18. Pressure up drill pipe to 500 psi and pick up to remove the RS packoff bushing from the RS nipple.
Bump up pressure as req’d to maintain 500 psi DP pressure while moving pipe until the pressure drops
rapidly, indicating pack-off is above the sealing area (ensure that 500 psi will be enough to overcome
hydrostatic differential at liner top).
19. Immediately with the loss of pressure and before DP reaches zero, initiate circulation while picking up
to position the bottom of the stinger inside the tieback sleeve. Increase pump rate to wellbore clean up
rate until the sleeve area is thoroughly cleaned.
20. Pick up to the high-rate circulation point above the tieback extension, mark the pipe for reciprocation,
do not re-tag the liner top, and circulate the well clean.
21. Watch for cement returns and record the estimated volume. Rotate & circulate to clear cmt from DP.
22. POOH, LDDP. Verify the liner top packer received the required setting force by inspecting the rotating
dog sub.
Backup release from liner hanger:
23. If the HRD-E tool still does not release hydraulically, left-hand (counterclockwise) torque will have to
be applied to the tool. This torque acts to shear brass screws. Bleed off pump pressure and ensure that
the tool is in the neutral position. Apply left-hand torque as required to shear screws.

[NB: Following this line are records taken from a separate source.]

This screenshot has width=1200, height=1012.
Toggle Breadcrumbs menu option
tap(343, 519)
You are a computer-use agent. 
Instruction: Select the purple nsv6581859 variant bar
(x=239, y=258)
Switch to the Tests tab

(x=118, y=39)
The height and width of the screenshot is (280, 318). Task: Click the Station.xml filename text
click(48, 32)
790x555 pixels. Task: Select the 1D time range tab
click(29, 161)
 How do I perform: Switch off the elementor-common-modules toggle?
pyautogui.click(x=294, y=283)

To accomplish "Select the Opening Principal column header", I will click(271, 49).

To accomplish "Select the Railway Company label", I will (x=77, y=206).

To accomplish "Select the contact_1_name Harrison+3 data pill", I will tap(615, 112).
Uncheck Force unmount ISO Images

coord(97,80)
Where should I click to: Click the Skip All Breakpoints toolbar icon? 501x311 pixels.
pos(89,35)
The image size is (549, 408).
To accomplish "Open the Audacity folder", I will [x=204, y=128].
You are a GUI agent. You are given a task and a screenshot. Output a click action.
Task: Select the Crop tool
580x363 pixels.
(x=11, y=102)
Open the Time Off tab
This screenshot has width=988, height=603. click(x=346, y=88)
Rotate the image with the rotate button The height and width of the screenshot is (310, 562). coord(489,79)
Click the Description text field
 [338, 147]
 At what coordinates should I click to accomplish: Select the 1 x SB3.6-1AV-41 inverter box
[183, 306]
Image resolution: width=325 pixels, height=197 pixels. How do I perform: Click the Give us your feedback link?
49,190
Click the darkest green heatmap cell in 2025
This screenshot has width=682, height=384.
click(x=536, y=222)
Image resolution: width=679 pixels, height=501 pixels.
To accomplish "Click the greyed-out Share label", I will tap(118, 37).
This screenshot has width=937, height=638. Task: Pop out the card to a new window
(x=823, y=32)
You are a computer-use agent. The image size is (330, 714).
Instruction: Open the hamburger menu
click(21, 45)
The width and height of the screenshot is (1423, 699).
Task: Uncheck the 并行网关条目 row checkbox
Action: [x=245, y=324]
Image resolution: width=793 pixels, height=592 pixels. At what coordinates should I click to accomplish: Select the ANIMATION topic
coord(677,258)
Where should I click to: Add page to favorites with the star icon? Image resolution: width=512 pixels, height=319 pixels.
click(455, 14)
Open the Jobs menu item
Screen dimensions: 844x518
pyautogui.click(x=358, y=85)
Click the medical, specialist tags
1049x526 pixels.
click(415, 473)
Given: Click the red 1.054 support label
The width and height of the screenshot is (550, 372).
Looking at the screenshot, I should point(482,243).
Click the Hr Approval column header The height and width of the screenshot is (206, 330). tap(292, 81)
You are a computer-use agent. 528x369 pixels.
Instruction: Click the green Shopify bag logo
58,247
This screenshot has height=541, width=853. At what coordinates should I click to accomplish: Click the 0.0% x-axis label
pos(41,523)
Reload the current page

24. NOTE: Some hole conditions may require movement of the drillpipe to “work” the torque down to the
setting tool.
25. After screws have sheared, the top sub and body of the setting tool will turn 1/4 turn. Then proceed
slacking off set-down weight to shear second set of shear screws. The top sub will drop 1-3/4 inches. At
this point, the bottom sub no longer supports the collet fingers. Pick straight up with workstring to
release collet from the profile.
Ensure to report the following on Wellez:
x Pre flush type, volume (bbls) & weight (ppg)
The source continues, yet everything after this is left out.